**Task to carry out**:
Pick out every row that contains the string "width" and copy each one. Treat uppercase and lowercase letters as different.

**Available records**:
:::::

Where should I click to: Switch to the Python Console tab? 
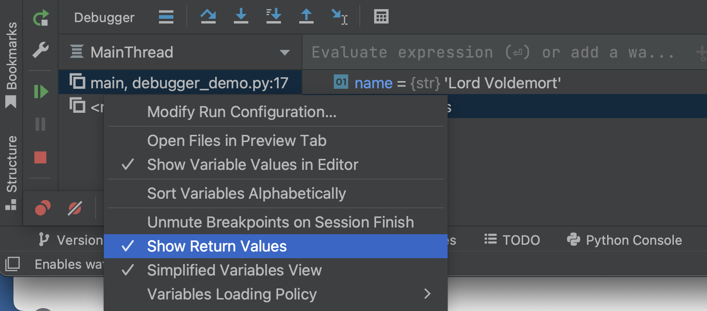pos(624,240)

:::::

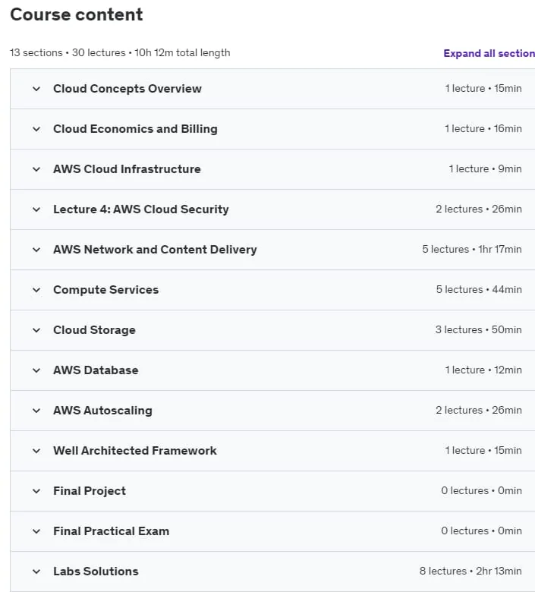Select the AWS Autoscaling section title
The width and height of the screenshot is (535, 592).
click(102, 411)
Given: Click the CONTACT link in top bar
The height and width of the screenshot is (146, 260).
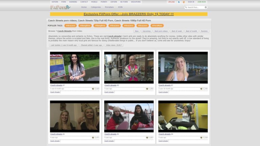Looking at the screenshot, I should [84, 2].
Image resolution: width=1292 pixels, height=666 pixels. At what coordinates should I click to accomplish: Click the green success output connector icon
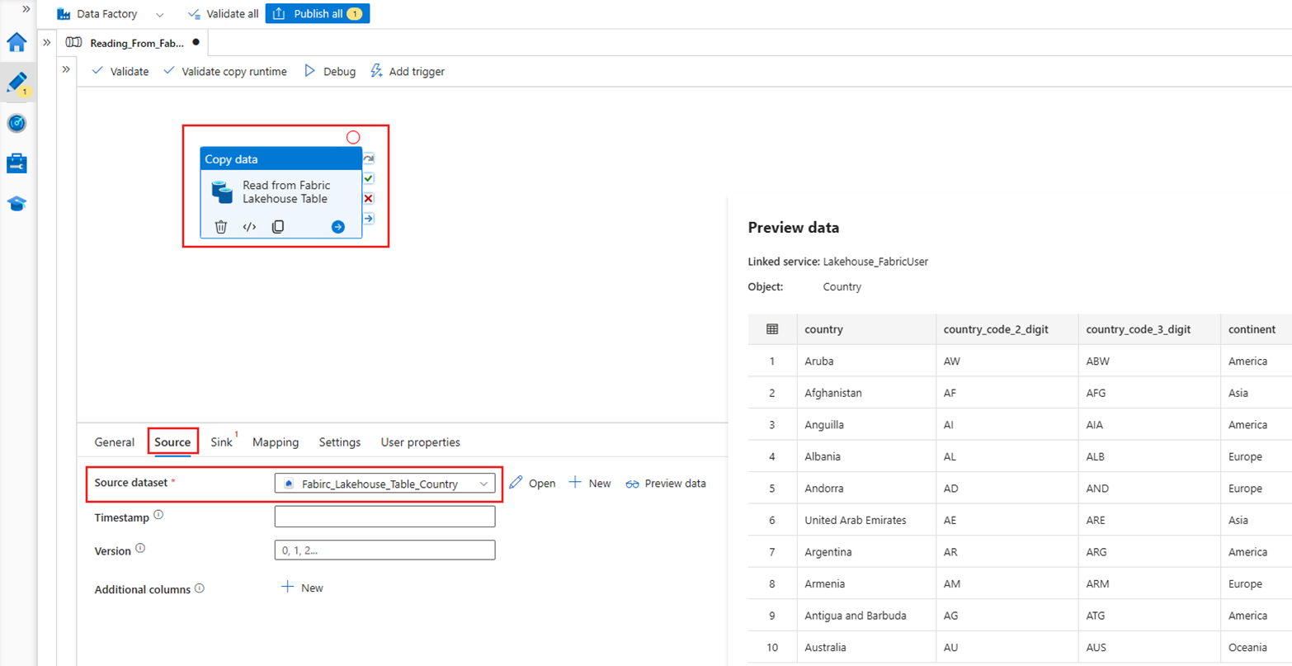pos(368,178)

:::::

**Solution**:
The width and height of the screenshot is (535, 592).
The height and width of the screenshot is (146, 260).
Image resolution: width=1292 pixels, height=666 pixels. At what coordinates should I click to accomplish: Click the green success output connector icon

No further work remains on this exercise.